**Text passage:**
----
Israeli prime minister Binyamin Netanyahu has vowed to stage a ground invasion of Rafah, where 1.8 million Palestinians are packed into an area inhabited formerly by 250,000 people. “My mother is afraid the Israelis will kill her and my father if I keep giving interviews. I tell her, ‘Mama, they are targeting everyone, whether I speak or not. It’s not because I speak out that they will target you specifically. They will target you because you are Palestinians.’”
Does Abou Hassira condone Hamas’s October 7th attack, in which Israel said 1,200 people were killed? “I would turn the question around by asking, ‘Does the world approve of 76 years of apartheid and ethnic cleansing, of 57 years of military occupation?’ Without justifying the crimes that took place on October 7th, it was an inevitable result of the whole political and historic context.”
Members of Netanyahu’s government want to drive Gazan Palestinians into Egypt and West Bank Palestinians into Jordan. Bezalel Smotrich, Israel’s finance minister, railed against Arab members of the Knesset who heckled him in 2021, saying, “You’re here by mistake, it’s a mistake that Ben-Gurion didn’t finish the job and didn’t throw you out in 1948”.
----
**Data records:**

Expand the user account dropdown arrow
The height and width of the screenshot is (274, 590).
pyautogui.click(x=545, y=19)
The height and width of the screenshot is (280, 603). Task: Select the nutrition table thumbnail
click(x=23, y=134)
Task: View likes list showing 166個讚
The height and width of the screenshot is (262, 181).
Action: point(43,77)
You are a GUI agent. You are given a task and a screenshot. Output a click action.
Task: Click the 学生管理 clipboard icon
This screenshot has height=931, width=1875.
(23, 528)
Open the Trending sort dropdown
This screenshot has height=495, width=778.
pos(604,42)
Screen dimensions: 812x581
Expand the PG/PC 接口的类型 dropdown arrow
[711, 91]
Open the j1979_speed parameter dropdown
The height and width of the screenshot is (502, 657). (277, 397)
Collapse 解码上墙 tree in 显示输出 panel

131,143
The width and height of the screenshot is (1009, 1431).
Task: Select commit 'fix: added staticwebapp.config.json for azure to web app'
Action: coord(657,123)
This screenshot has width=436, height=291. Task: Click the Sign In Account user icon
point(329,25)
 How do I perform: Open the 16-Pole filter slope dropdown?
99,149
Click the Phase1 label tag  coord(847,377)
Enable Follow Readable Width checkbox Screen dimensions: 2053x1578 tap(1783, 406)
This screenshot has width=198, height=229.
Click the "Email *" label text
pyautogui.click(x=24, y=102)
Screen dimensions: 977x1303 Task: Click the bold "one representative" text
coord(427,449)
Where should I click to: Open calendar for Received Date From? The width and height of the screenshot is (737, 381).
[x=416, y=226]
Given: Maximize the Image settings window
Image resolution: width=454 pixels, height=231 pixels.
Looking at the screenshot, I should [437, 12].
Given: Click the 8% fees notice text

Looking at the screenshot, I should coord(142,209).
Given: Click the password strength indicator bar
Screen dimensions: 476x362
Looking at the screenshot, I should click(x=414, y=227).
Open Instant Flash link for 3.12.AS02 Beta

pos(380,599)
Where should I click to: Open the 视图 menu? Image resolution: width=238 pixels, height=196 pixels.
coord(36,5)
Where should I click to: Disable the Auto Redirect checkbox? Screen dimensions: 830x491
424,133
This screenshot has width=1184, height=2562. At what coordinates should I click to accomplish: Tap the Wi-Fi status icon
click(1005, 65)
----
**Required work:**
A – List every person the Gaza passage mentions by name.
B – Retype the records starting at the line that contains "Open Instant Flash link for 3.12.AS02 Beta" and continuing through the end of the records.

**Results for the exercise:**
A – Binyamin Netanyahu, Abou Hassira, Bezalel Smotrich, Ben-Gurion

B –
Open Instant Flash link for 3.12.AS02 Beta

pos(380,599)
Where should I click to: Open the 视图 menu? Image resolution: width=238 pixels, height=196 pixels.
coord(36,5)
Where should I click to: Disable the Auto Redirect checkbox? Screen dimensions: 830x491
424,133
This screenshot has width=1184, height=2562. At what coordinates should I click to accomplish: Tap the Wi-Fi status icon
click(1005, 65)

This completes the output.